I’ve upgraded to 8.7 with ZFS on a few systems and all is good so far. You don’t say what version of ZFS you have.
Knowing that the old kernel works is a great first step. Someone might want to check Red Hat’s Bugzilla to see if others are having soft lockup errors with this kernel.
In the past when I’ve had soft lockup errors (that wasn’t actually a bad processor) it was because I needed a firmware update to match the microcode update. This is slightly less likely since you were able to boot into an old kernel just fine, but it might be worth looking into.
So it does seem that RH has some open bugs about “BUG: soft lockup” but none of them are with ZFS. Do you happen to have kernel panic logs to dig through? Maybe there’s something more in them that point to a cause?
How does the kmod-zfs operate? Does it have pre-compiled kernel module for (some version of) kernel, or does it build the kernel module on your machine for your kernel?
For comparison, ELRepo does pre-compile kmods and in a way that they function with all kernels of a point update.

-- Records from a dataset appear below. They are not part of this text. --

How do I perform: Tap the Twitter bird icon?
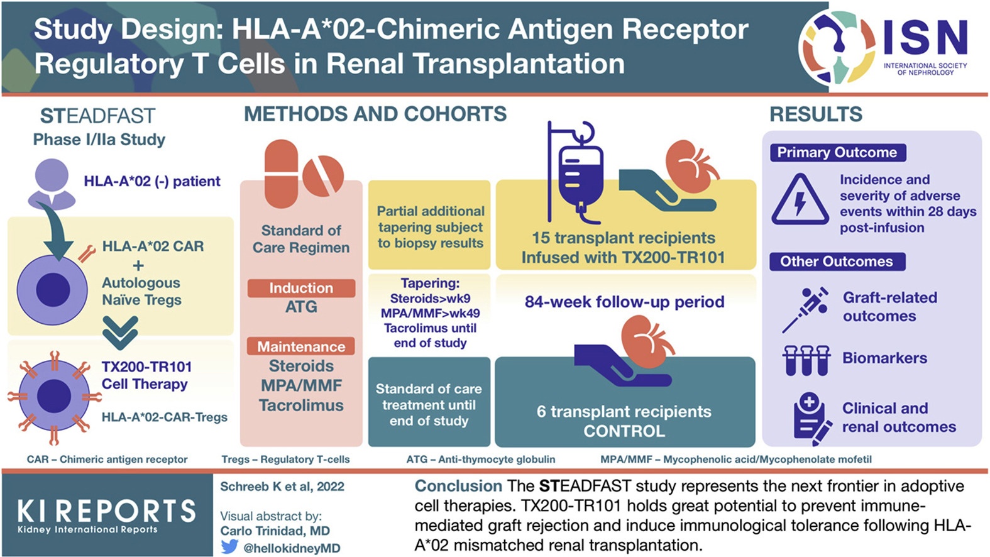coord(229,546)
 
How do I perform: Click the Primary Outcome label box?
coord(837,153)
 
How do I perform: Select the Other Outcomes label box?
coord(837,262)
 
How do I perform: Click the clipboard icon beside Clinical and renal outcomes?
coord(811,417)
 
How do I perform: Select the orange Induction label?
coord(301,288)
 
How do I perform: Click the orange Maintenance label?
coord(301,346)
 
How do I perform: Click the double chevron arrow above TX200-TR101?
coord(120,333)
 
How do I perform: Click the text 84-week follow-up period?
coord(624,302)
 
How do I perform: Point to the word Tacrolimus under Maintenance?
coord(301,405)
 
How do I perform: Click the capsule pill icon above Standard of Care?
coord(281,174)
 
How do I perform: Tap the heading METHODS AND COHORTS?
coord(375,114)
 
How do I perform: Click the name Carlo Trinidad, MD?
coord(275,531)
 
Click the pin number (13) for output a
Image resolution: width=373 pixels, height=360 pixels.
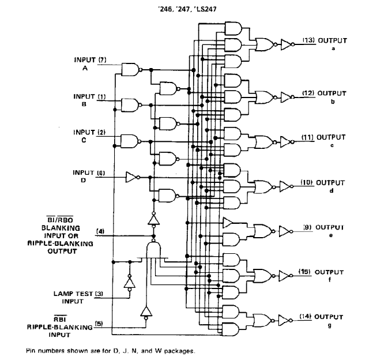(x=309, y=40)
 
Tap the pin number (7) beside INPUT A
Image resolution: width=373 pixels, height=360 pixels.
(x=102, y=59)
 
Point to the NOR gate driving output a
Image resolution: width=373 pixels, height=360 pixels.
(x=266, y=44)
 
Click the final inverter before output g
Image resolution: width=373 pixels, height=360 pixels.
(x=285, y=320)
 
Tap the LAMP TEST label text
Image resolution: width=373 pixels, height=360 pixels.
(x=73, y=294)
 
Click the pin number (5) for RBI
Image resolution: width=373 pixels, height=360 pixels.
(x=99, y=324)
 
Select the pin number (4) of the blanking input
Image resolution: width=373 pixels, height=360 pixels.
(x=100, y=231)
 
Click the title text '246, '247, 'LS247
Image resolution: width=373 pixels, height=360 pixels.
(x=187, y=9)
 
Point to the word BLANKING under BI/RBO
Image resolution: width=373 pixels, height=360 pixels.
(x=61, y=228)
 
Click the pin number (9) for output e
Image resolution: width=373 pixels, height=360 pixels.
(x=307, y=227)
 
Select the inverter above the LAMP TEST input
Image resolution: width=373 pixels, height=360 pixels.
(x=130, y=283)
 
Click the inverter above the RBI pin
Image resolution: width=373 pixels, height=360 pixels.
(x=146, y=313)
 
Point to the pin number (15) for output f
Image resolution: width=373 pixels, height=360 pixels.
(x=304, y=271)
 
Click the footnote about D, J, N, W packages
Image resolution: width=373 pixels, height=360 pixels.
(x=110, y=351)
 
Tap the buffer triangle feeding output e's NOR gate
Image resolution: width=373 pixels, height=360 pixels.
(x=228, y=223)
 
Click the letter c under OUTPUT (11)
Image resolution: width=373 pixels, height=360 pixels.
(x=332, y=145)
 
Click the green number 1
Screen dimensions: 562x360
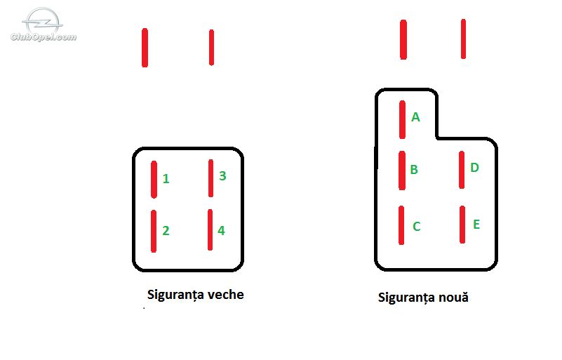coord(166,178)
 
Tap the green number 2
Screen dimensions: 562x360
coord(166,231)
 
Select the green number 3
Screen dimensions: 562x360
coord(222,175)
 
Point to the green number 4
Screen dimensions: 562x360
coord(222,231)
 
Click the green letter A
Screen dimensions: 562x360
coord(415,117)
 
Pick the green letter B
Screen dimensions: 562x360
coord(414,169)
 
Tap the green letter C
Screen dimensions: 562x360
coord(416,226)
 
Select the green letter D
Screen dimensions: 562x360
coord(474,168)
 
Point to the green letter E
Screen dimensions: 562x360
coord(476,225)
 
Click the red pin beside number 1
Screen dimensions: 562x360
coord(154,179)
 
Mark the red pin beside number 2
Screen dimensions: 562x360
coord(154,231)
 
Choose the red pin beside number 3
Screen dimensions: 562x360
coord(210,178)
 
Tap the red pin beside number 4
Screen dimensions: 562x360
coord(210,229)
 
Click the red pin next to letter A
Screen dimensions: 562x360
coord(402,119)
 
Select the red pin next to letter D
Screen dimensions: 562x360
coord(462,170)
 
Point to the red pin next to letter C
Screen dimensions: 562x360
coord(401,225)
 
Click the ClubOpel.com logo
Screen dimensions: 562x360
coord(44,25)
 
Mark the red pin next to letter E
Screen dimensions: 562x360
coord(462,225)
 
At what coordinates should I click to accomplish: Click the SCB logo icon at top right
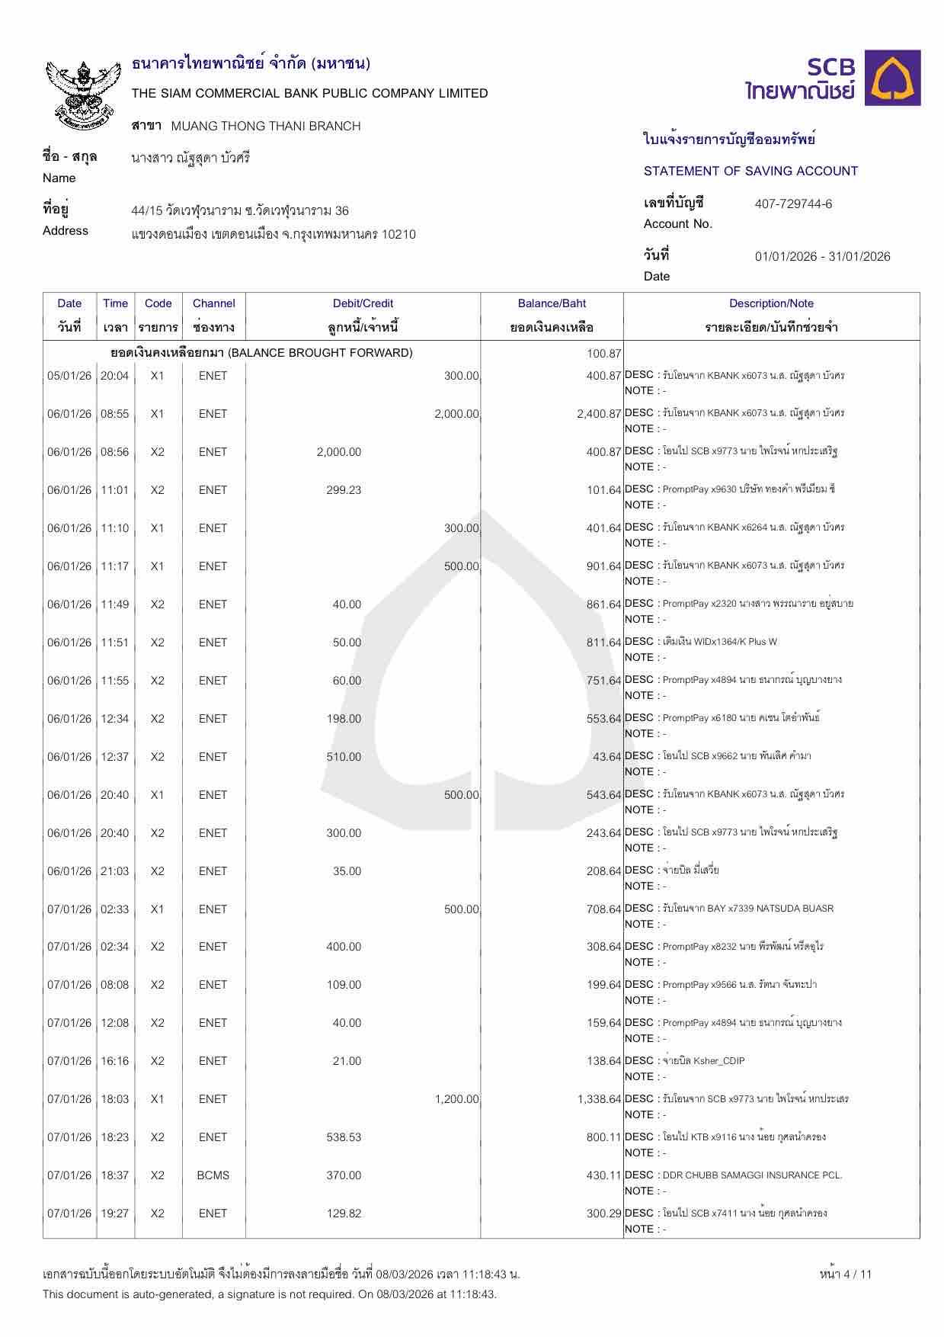coord(895,78)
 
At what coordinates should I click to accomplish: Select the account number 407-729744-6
coord(793,204)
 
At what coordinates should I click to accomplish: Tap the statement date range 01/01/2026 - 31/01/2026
coord(822,256)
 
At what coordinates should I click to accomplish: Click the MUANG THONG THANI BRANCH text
coord(266,126)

That is, their “el8_6” modules work with all 4.18.0-372.*.el8 (of 8.6), while the 4.18.0-425.*.el8 (of 8.7) require a rebuild.
Furthermore for the locally built (dkms?) modules – since we are talking storage – the module has to be built for 4.18.0-425.*.el8 while running a 4.18.0-372.*.el8 kernel, and injected into initramfs image of the 4.18.0-425.*.el8.
If the current kmod-zfs is prebuilt (for 8.6) by zfs repo maintainers, then you have to wait for them to build new kmod-zfs for 8.7.
I don’t think “BUG: soft lockup” is the problem, rather its a side effect. I think the problem is that UDEV is hanging when it discovers a ZFS formatted partition and tries to load the zfs module.
I think you are right. We need to wait for the kmod-zfs to be updated for 8.7.
I wanted to highlight the cause of the hang and to document some work-arounds. Because it’s not immediately obvious that it has anything to do with ZFS.